● EXERCISE DESCRIPTION
Leave the images behind and copy every record exactly.

══ MATERIAL SHOWN

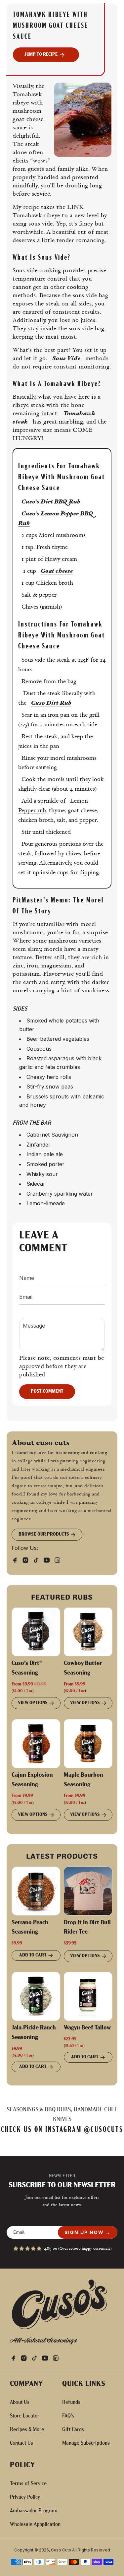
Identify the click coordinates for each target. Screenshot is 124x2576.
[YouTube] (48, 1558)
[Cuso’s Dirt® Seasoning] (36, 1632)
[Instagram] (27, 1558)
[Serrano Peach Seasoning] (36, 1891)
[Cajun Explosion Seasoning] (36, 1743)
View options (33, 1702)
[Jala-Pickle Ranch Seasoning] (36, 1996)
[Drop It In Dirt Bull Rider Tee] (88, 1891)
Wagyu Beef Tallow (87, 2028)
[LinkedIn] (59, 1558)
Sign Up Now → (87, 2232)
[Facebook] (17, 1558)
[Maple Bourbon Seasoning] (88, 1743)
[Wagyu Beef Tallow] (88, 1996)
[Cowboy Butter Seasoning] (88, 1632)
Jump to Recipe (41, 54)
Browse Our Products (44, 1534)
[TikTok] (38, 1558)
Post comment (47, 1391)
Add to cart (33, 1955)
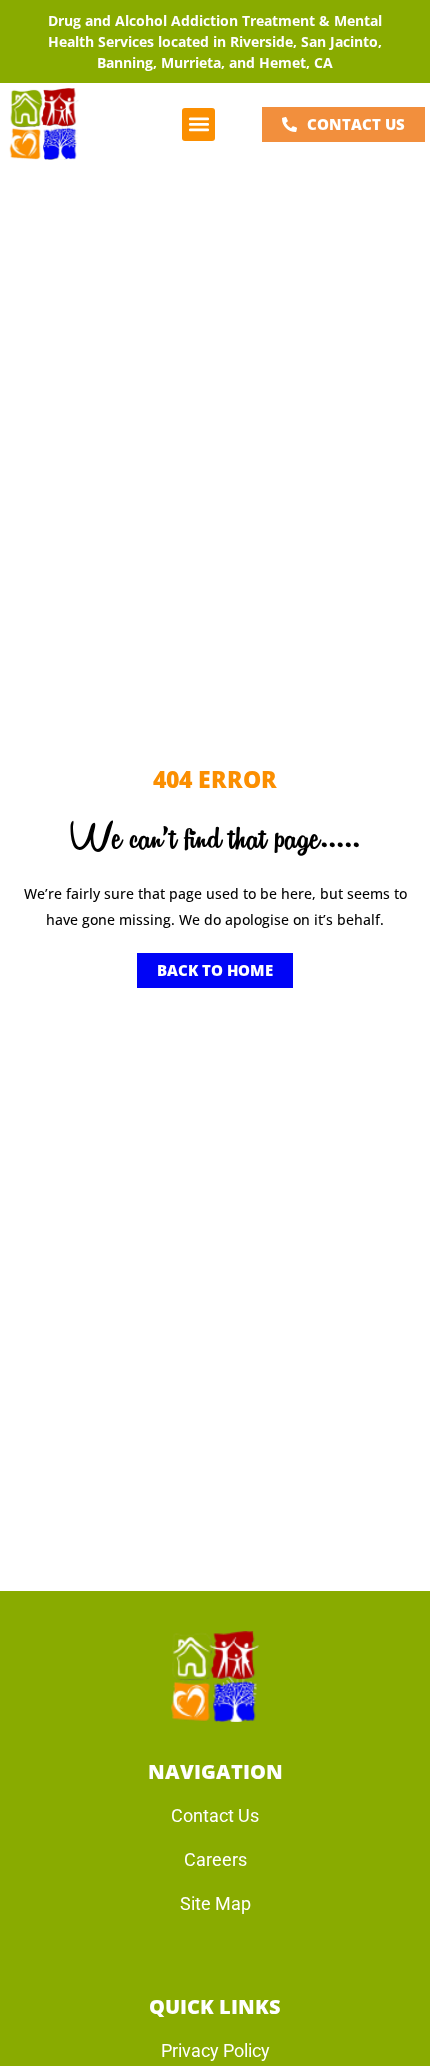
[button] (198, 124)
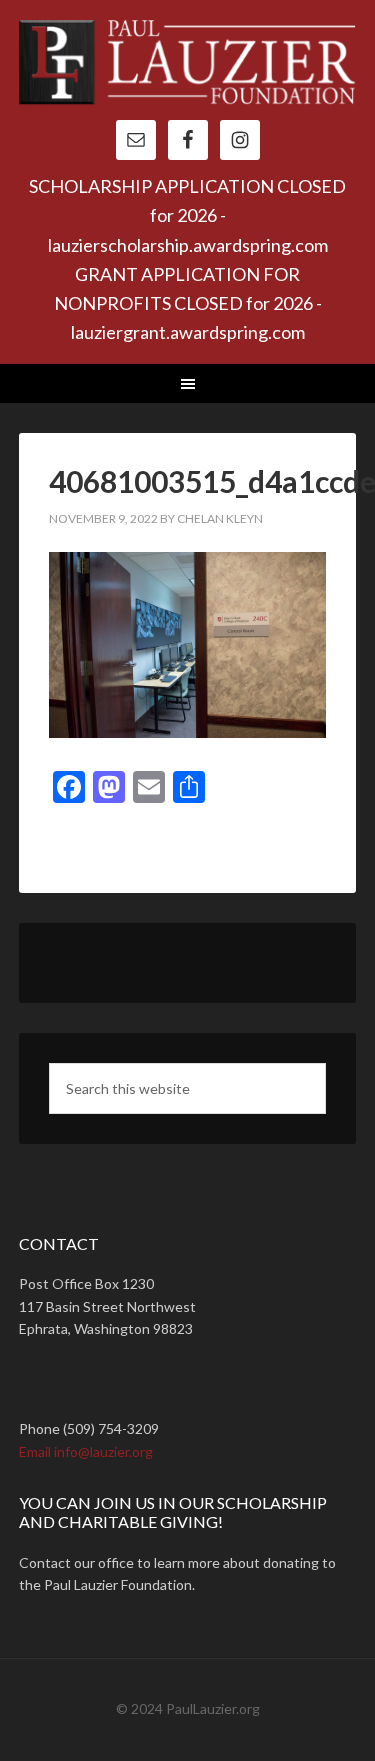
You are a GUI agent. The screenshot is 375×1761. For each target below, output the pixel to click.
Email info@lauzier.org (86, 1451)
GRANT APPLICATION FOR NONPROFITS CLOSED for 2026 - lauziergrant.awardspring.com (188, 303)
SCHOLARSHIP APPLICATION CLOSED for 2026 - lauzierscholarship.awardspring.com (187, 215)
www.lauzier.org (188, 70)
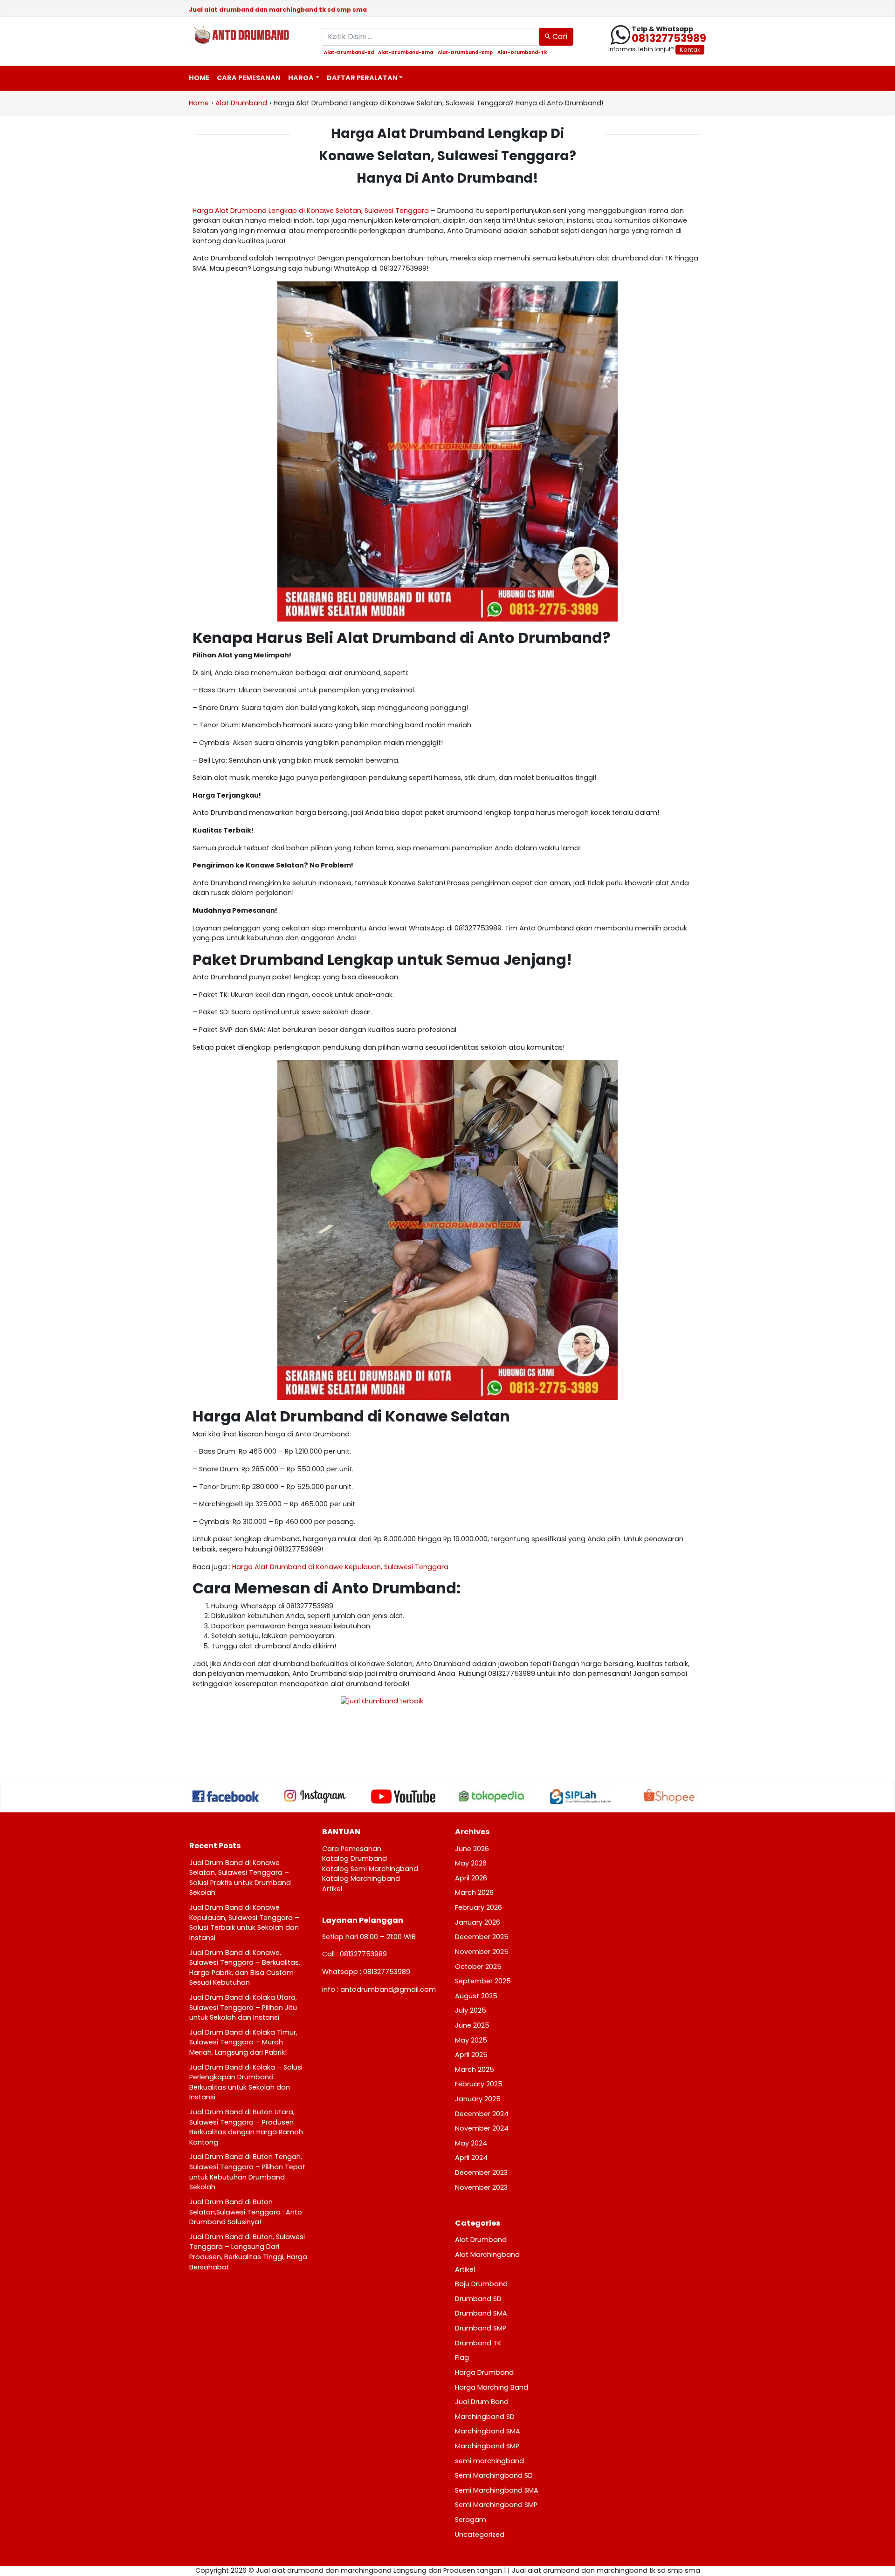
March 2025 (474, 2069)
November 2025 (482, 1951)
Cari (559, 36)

════

● EXERCISE RESPONSE
Identify the click coordinates for each target. Screenshot is 124x2576.
[YouTube] (48, 1558)
[Cuso’s Dirt® Seasoning] (36, 1632)
[Instagram] (27, 1558)
[Serrano Peach Seasoning] (36, 1891)
[Cajun Explosion Seasoning] (36, 1743)
View options (33, 1702)
[Jala-Pickle Ranch Seasoning] (36, 1996)
[Drop It In Dirt Bull Rider Tee] (88, 1891)
Wagyu Beef Tallow (87, 2028)
[LinkedIn] (59, 1558)
Sign Up Now → (87, 2232)
[Facebook] (17, 1558)
[Maple Bourbon Seasoning] (88, 1743)
[Wagyu Beef Tallow] (88, 1996)
[Cowboy Butter Seasoning] (88, 1632)
Jump to Recipe (41, 54)
Browse Our Products (44, 1534)
[TikTok] (38, 1558)
Post comment (47, 1391)
Add to cart (33, 1955)
[button] (198, 124)
You are a GUI agent. The screenshot is 375×1761. For each target below, output the pixel to click.
Email info@lauzier.org (86, 1451)
GRANT APPLICATION FOR NONPROFITS CLOSED for 2026 - lauziergrant.awardspring.com (188, 303)
SCHOLARSHIP APPLICATION CLOSED for 2026 - lauzierscholarship.awardspring.com (187, 215)
www.lauzier.org (188, 70)
March 2025 (474, 2069)
November 2025 (482, 1951)
Cari (559, 36)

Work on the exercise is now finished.